I'm new to this and my question is motivated by taking the single case of a couple of fluids, with different w values, which do obey the above equation of state and looking at friedmann equations and finding that it leads to the 3 desriptions of the universe. I'm now wondering how well this generalises - to finidng the same 3 universe fates.

 

[PeterDonis]

First of all, your cosmological equation of state is wrong: it should be $w = p / \rho$, or $p = w \rho$. See here:

http://en.wikipedia.org/wiki/Equation_of_state_(cosmology)

A perfect fluid does not have to have an equation of state of this general form, but all of the ones used in cosmological models do.

The most general model of a cosmological fluid would allow for a combination of different components with different values of $w$. However, in practice, the dynamics of the universe at any particular epoch is dominated by one component, i.e., by one particular value of $w$. For example, during the inflationary era, the universe was dominated by the inflaton field, with $w = -1$ (at least, as best we can tell); then, after inflation ended, there was a radiation-dominated period ($w = 1/3$), for about 100,000 years; then there was a matter-dominated period ($w = 0$) up until a few bilion years ago; and now the dynamics is dark energy-dominated ($w = -1$, as best we can tell).

The fate of the universe is governed by the value of $w$ which dominates in the far future (as best we can tell, this will be dark energy in our actual universe) and by the spatial curvature (closed, flat, or open). Note that the spatial curvature is an input to the model; the model doesn't tell us what it is, so we have to obtain it by measurements (as best we can tell with our current measurements, our universe is spatially flat). The combination of the spatial curvature and the value of $w$ determines whether the universe will expand forever or recollapse in a Big Crunch.

 

[binbagsss]

A perfect fluid does not have to have an equation of state of this general form, but all of the ones used in cosmological models do.

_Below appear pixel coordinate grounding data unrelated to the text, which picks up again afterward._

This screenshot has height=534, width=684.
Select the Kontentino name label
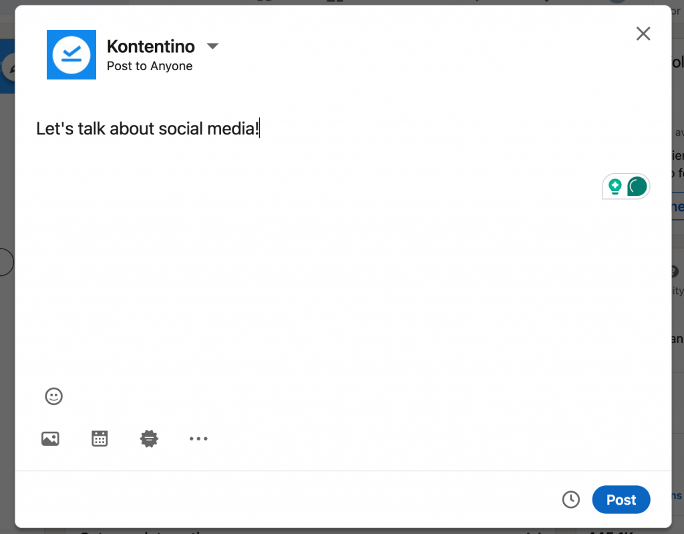(x=150, y=46)
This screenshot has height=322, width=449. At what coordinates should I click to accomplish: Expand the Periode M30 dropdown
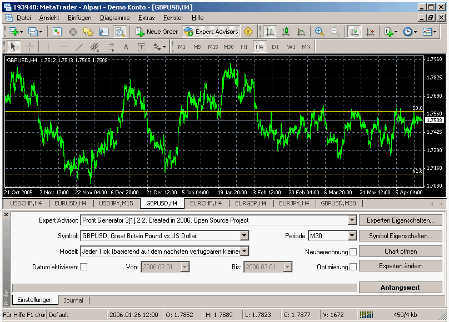(x=351, y=236)
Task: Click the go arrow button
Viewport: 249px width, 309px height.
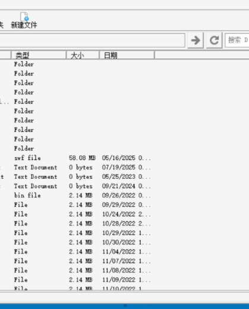Action: tap(196, 40)
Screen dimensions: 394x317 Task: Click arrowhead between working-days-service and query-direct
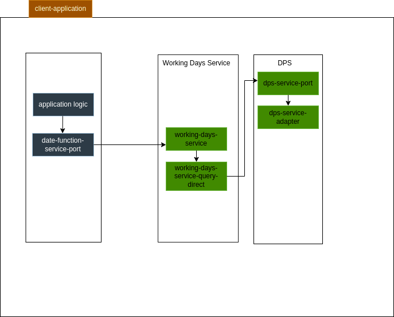tap(196, 161)
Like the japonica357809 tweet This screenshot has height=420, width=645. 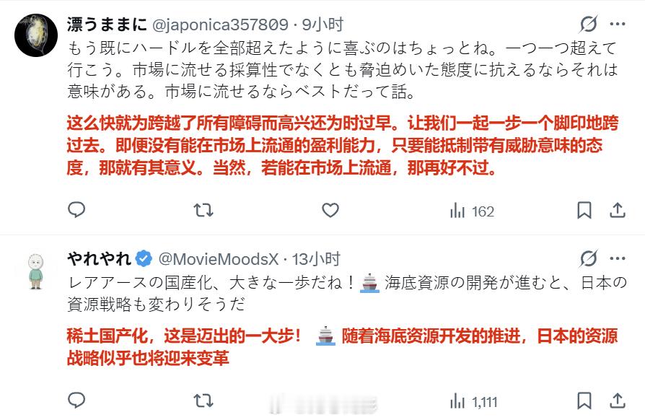[x=330, y=210]
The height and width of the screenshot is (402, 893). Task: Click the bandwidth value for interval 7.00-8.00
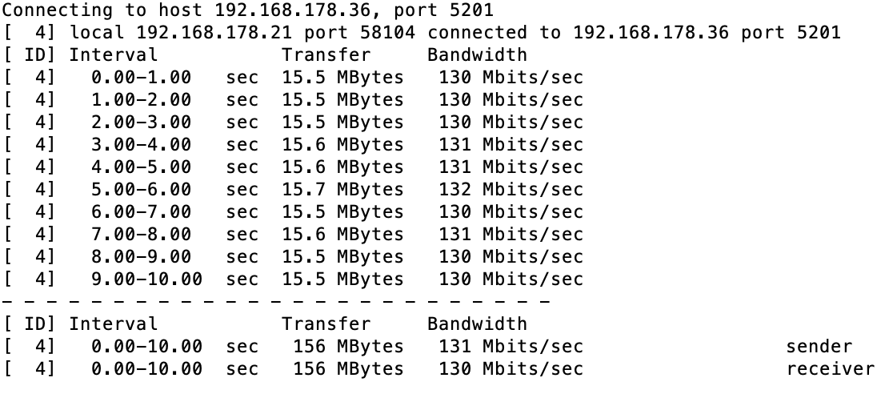point(511,235)
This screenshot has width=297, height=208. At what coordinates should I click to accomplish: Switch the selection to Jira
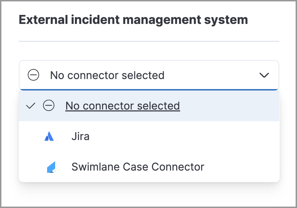80,136
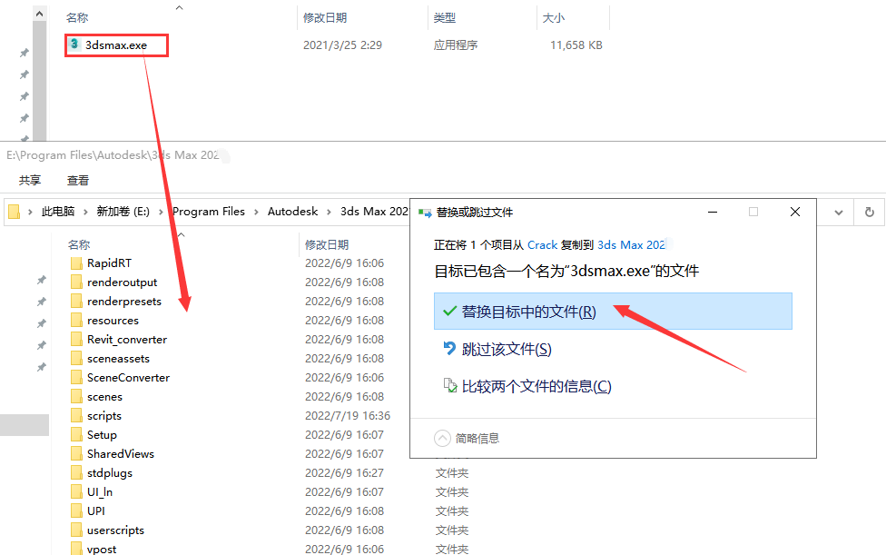Click the copy icon in dialog title bar
The width and height of the screenshot is (886, 555).
pos(425,211)

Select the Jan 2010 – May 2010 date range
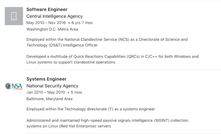pyautogui.click(x=46, y=92)
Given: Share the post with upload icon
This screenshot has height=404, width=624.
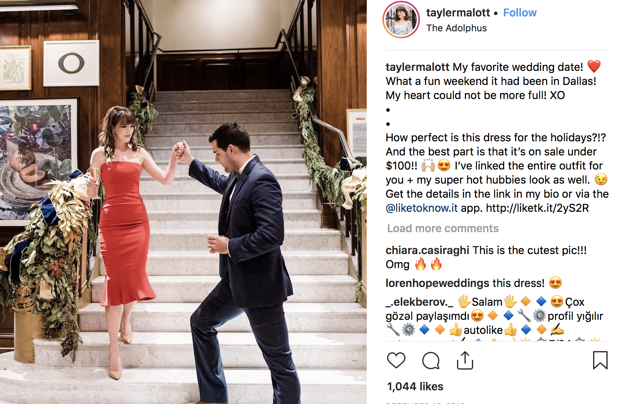Looking at the screenshot, I should pyautogui.click(x=465, y=360).
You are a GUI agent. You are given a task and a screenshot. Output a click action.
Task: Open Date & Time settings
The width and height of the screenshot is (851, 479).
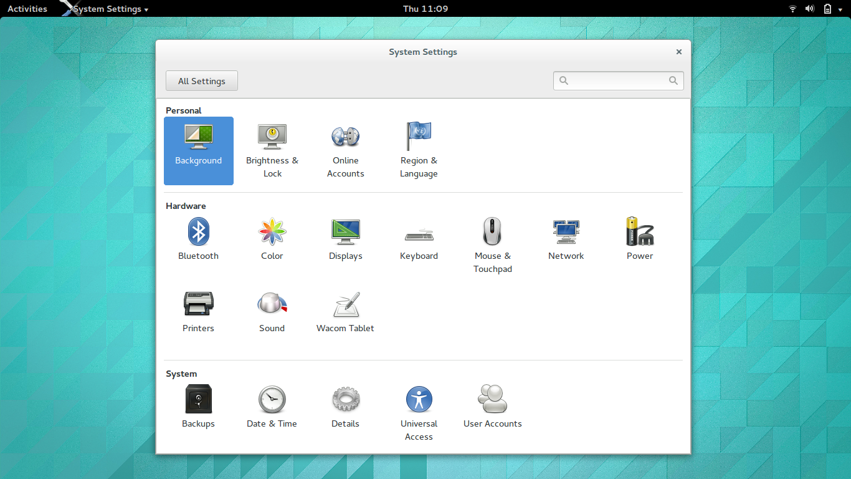[x=272, y=405]
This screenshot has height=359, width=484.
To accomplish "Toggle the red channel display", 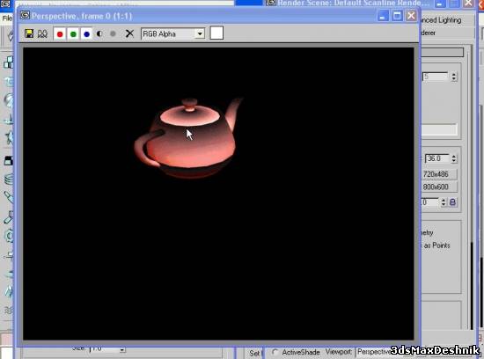I will point(60,33).
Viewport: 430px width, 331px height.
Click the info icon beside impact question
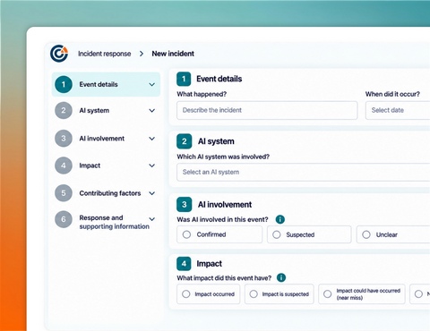point(281,277)
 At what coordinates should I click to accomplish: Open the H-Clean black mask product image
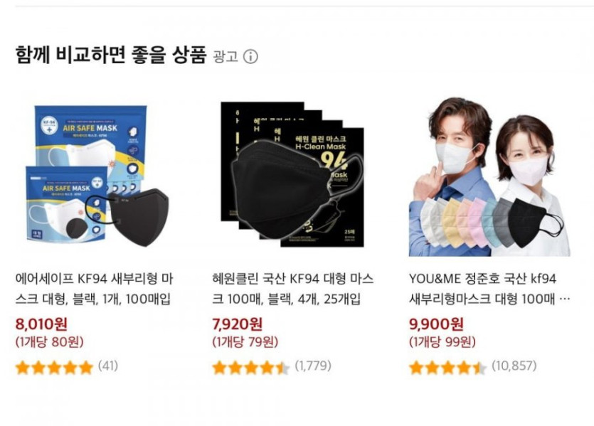[292, 176]
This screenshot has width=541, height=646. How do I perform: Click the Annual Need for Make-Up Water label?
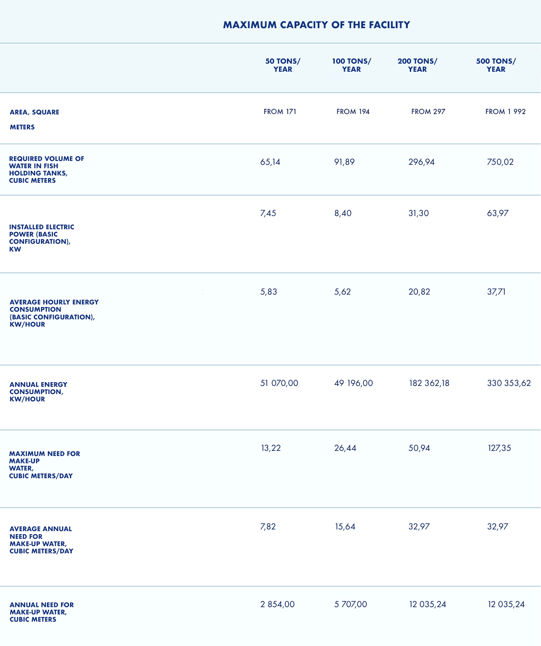(41, 612)
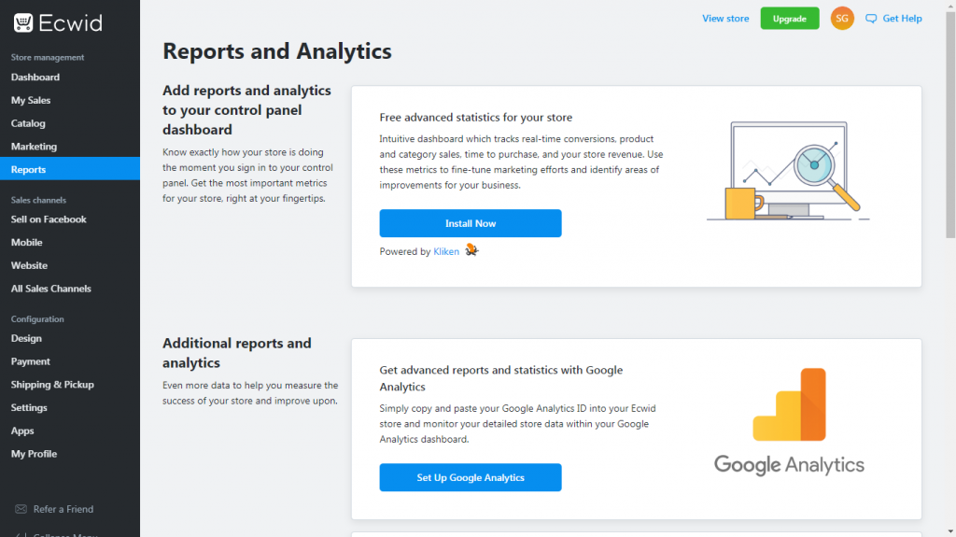Follow the View store link
This screenshot has height=537, width=956.
(725, 19)
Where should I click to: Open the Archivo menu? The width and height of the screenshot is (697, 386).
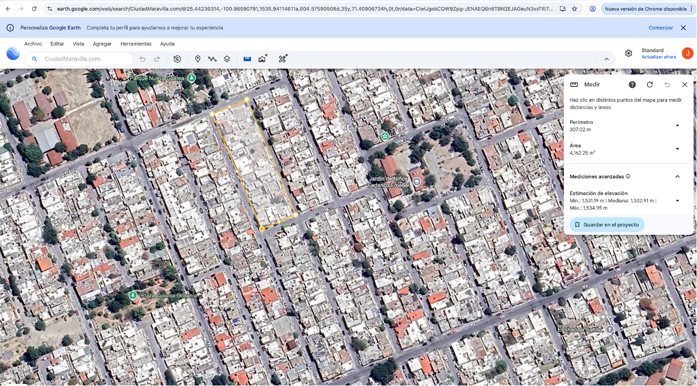coord(33,44)
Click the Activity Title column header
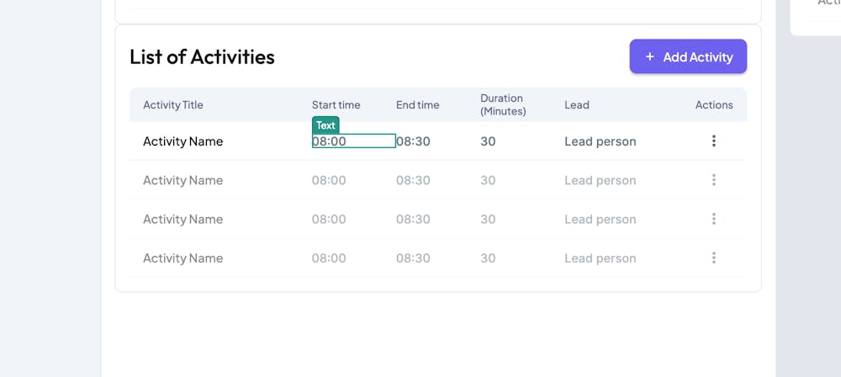This screenshot has width=841, height=377. tap(173, 105)
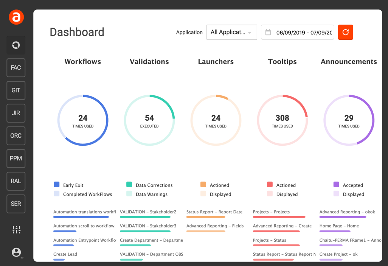The image size is (388, 266).
Task: Toggle the Data Corrections legend item
Action: (x=129, y=185)
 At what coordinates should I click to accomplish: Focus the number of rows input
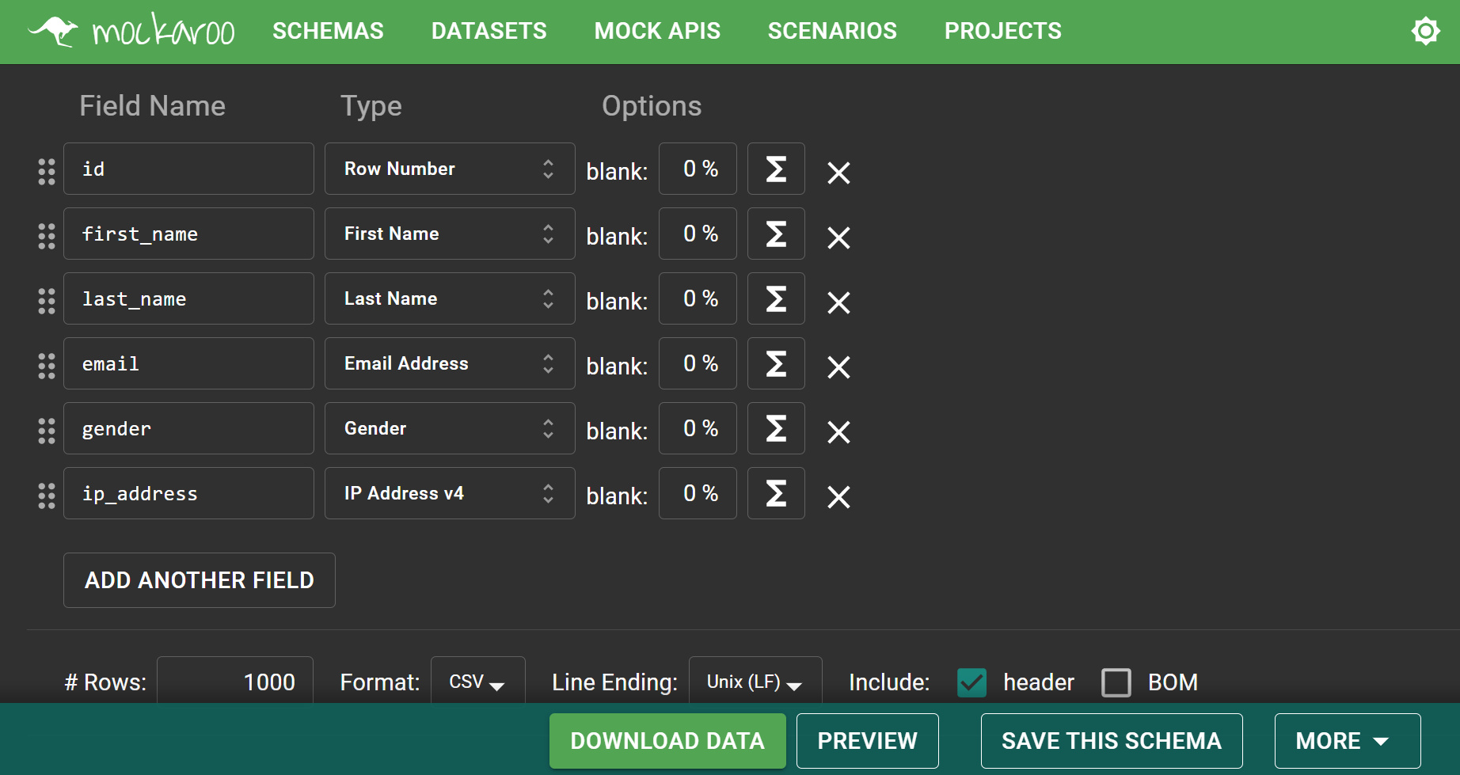click(235, 682)
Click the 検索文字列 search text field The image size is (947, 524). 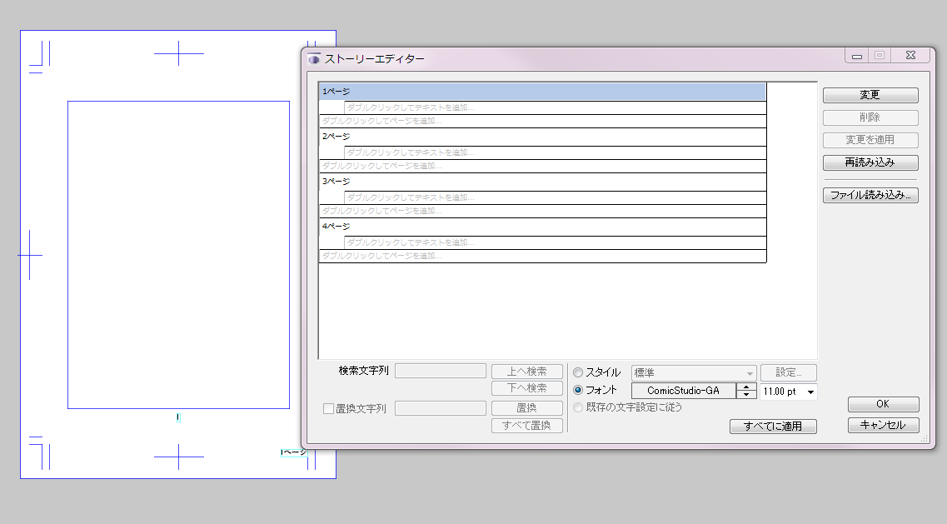click(x=440, y=371)
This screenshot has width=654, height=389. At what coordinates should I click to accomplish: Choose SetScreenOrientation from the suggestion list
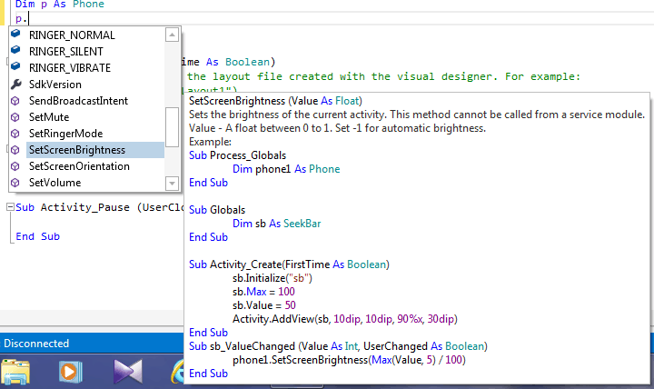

Sorry to re-bump an old thread but is it that he comsological fluids are perfect fluids,or are they approximated by a perfect fluid? thanks.

 

[PeterDonis]

is it that he comsological fluids are perfect fluids,or are they approximated by a perfect fluid?

If you mean, is the actual matter and radiation in the universe a perfect fluid, obviously not. Modeling the matter and radiation as a perfect fluid is an approximation that is only valid on large distance scales.

Modeling the dark energy as a perfect fluid is a much better approximation, because as far as we can tell its density is constant even on very small distance scales. However, that doesn't mean it actually "is" a perfect fluid or a very good approximation to one, in the sense that, say, air is. It's just that modeling it as a perfect fluid with a $w = -1$ equation of state works very well.